La Repubblica (F.Bocca) – Chi avesse letto il profilo Wikipedia di Eusebio Di Francesco nella notte di sfrenato sabba barcellonesco avrebbe trovato che il nostro ha già vinto la Champions League 2018 e che i tifosi gli hanno eretto una statua al centro di Roma. Trattasi di fake rapidamente cancellato ovviamente, di burla che accresce ancor di più il mito dell’allenatore che in soli 90’ ha fatto un pezzo di storia della Roma. Dopo essersi dato del pazzo per le decisive invenzioni strategiche in partita, per averla diretta e interpretata quasi fosse il maestro Muti o il generale Patton, l’Eusebio ha abbracciato uno per uno orchestrali o soldati che fossero sulla porta dello spogliatoio. Con le pacche a manone aperte di Nainggolan o Alisson che hanno messo duramente alla prova il suo costato.
Da dove tragga forza e genialità non si sa, l’Eusebio studia schemi ma non entra negli schemi. Sta all’allenatore star, come un onesto e anonimo impiegato di banca sta allo squalo Gordon Gekko in Wall Street. Oppure potrebbe essere uno di quei nerd del computer cui nessuno fa caso ma che possono scatenare una guerra mondiale. Attento a tutto, dal look alla comunicazione, ma regolare, strepitosamente medio, mai esagerato, quasi stucchevolmente educato. Pur avendo imparato il mestiere dalle parti di Zeman e Spalletti non ha quasi niente di loro. Come dirlo? Ecco, non vedrete mai Di Francesco vestito come un giovanilissimo Spalletti dalle parti di Piazza Duomo a Milano. Non ha nessuna voglia di stupire, anzi. Probabilmente perché essendo stato un bel portatore di borracce anche in serie A non ha il mito dell’allenatore. E sa che nessuna invenzione – tanto meno un 4-3-3 o un 3-4-1-2 che sia – varrebbe niente, se non avesse la più totale dedizione dei tuoi giocatori. «Dobbiamo aumentare la credibilità verso quest’uomo – ha detto Florenzi – da parte di noi giocatori c’è sempre stata». Forse anche gli schemi hanno un cuore. Sicuramente incide il gene tosto abruzzese. Sambuceto (Pescara) non è esattamente New York, anche se in zona c’è l’Aeroporto Internazionale d’Abruzzo. (Detto per inciso, il sindaco del capoluogo San Giovanni Teatino vorrebbe organizzare una celebrazione con festa in piazza per l’illustre concittadino). La sua vocazione era quella di calciatore, e infatti il padre lo battezzò come la Perla Nera del Benfica. E da coppiano mise pure un Fausto a un altro figlio.

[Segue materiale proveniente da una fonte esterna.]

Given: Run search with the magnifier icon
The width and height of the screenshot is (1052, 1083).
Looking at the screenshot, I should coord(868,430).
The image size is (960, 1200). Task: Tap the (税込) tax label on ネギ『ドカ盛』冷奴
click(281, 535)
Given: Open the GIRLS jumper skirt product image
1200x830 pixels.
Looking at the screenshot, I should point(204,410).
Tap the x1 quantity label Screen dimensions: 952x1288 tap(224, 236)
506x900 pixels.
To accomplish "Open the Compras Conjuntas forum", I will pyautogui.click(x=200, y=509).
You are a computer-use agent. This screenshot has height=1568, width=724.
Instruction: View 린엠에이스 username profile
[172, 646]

Ma Di Francesco non era pienamente convinto del mestiere di allenatore, avrebbe persino potuto accontentarsi delle attività di famiglia: un albergo, uno stabilimento balneare. Poi è chiaro, viene il momento in cui lo spirito del pallone ti illumina e ricominci da capo con la gavetta da tecnico. È quel percorso mistico di sacrificio che fa degli italiani degli straordinari strateghi da panchina. Di Francesco, ex centrocampista e dunque più degli altri portato alla visione e organizzazione di gioco, è uno zemaniano convinto – salvo poi avere il coraggio di ripudiare il Maestro al cospetto del Barcellona – ma dentro puoi trovarci il mestiere di Lippi, Cagni, Scoglio, Orrico, Fascetti. Tutto. Quel sapere che parte solitamente dal basso e poi conquista il mondo. Come Ancelotti, Trapattoni, Capello, Conte, Lippi, Mancini, Ranieri. A occhio il figlio Federico, classe 1994, centrocampista del Bologna, potrebbe fare il suo stesso percorso. Intanto l’idea folle del travet della panchina che vuol vincere la Champions sta facendo impazzire il calcio. L’Eusebio ringrazia dei complimenti, è gentile, incredibilmente modesto. Praticamente un mostro.